Gestores e analistas estão mais pessimistas com o desempenho do mercado de crédito privado no primeiro trimestre de 2026, segundo levantamento feito trimestralmente pela área de pesquisa do Banco ABC Brasil.
Entre os entrevistados, 59% preveem recuo, sendo que 42% projetam que as emissões vão cair até 10%. Outros 17% esperam queda maior que esse patamar.
Na pesquisa anterior, 25% esperavam que o mercado primário encolhesse, sendo que 19% viam até 10% de diminuição nas emissões nos três meses seguintes e 6%, queda maior que 10%.
Odilon Costa, analista de crédito do banco e autor do levantamento, diz que o maior pessimismo pode ser atribuído ao aumento dos prêmios de risco das debêntures incentivadas observado em outubro.

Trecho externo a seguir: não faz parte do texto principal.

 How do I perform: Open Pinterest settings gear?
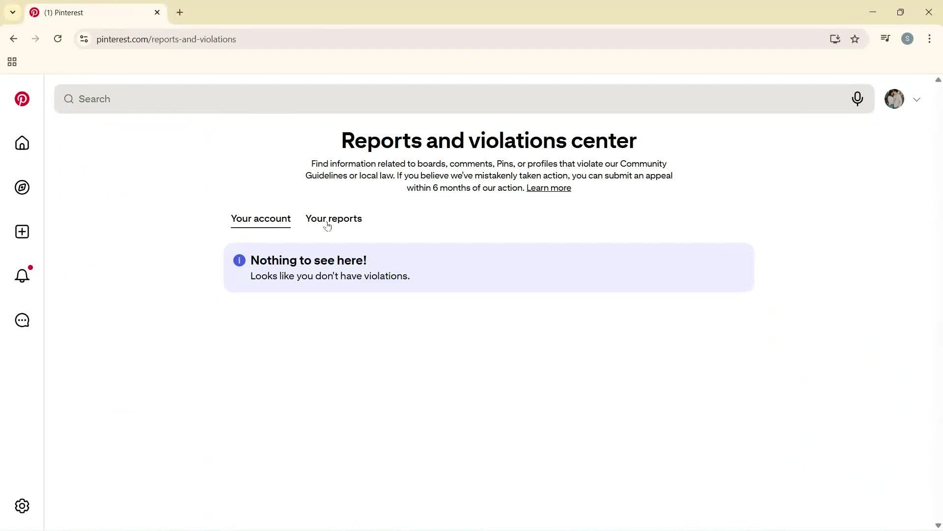point(22,506)
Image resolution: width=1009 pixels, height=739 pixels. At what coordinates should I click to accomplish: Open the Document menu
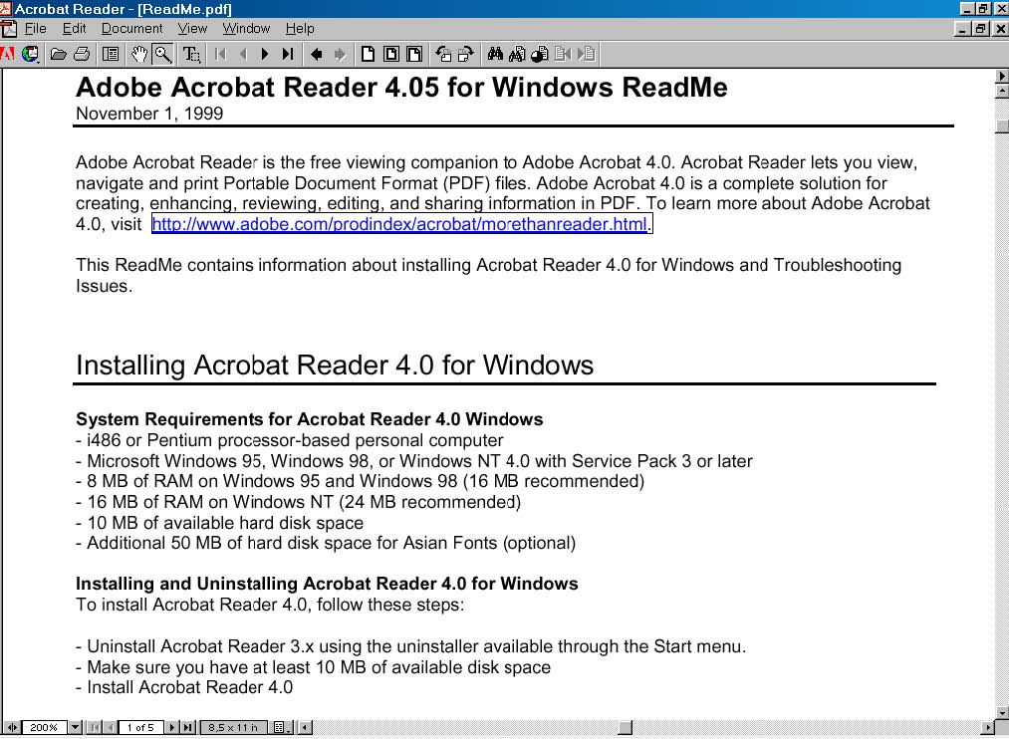(x=131, y=28)
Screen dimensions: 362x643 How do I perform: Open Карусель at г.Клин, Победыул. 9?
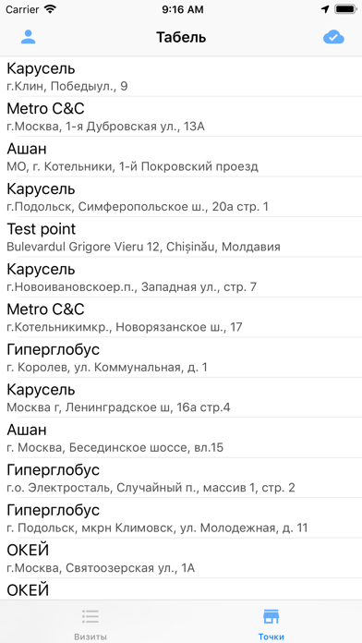[181, 77]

Com a piora no desempenho dos fundos, em novembro os saques superaram os depósitos.
De acordo com os gestores e analistas ouvidos, 52% ainda esperam um movimento de aumento dos prêmios de risco acima de 25 pontos-base nos próximos três meses, tanto em debêntures incentivadas quanto em corporativas, e 9% preveem alta acima desse patamar. Na pesquisa anterior, em setembro, essas fatias foram de 18% e 6%, respectivamente.
A sondagem incluiu ainda uma pergunta sobre enquadramento de fundos de debêntures incentivadas. Como as regras dessas aplicações exigem que 85% do patrimônio esteja nesses papéis em até dois anos, a demanda vem se mantendo alta, o que contribuiu para a redução dos prêmios de risco até outubro.
Conforme a pesquisa, para 14%, haverá necessidade no mercado de enquadramento no valor até R$ 15 bilhões, enquanto 22% esperam algo entre R$ 15 bilhões e R$ 30 bilhões. Já 14% preveem compras de gestores acima de R$ 30 bilhões para manter seus fundos enquadrados na legislação, mas 50% não souberam opinar.
Quando perguntados sobre suas próprias gestoras, 17% afirmaram que precisarão enquadrar 17% do patrimônio líquido até junho deste ano, 30% terão que adequar até 15%, 20% disseram que o volume a enquadrar é irrelevante e 33% não souberam opinar.
Com isso, a pesquisa concluiu que não há consenso sobre a demanda que ainda será observada no mercado no primeiro semestre deste ano. “Em nossa opinião, os principais fatores que prejudicam a medição dessa necessidade são a redução do ritmo de captação da indústria e as diferentes estratégias de alocação adotadas pelas casas (% do PL já alocado em debêntures isentas)”, afirma Costa, no relatório.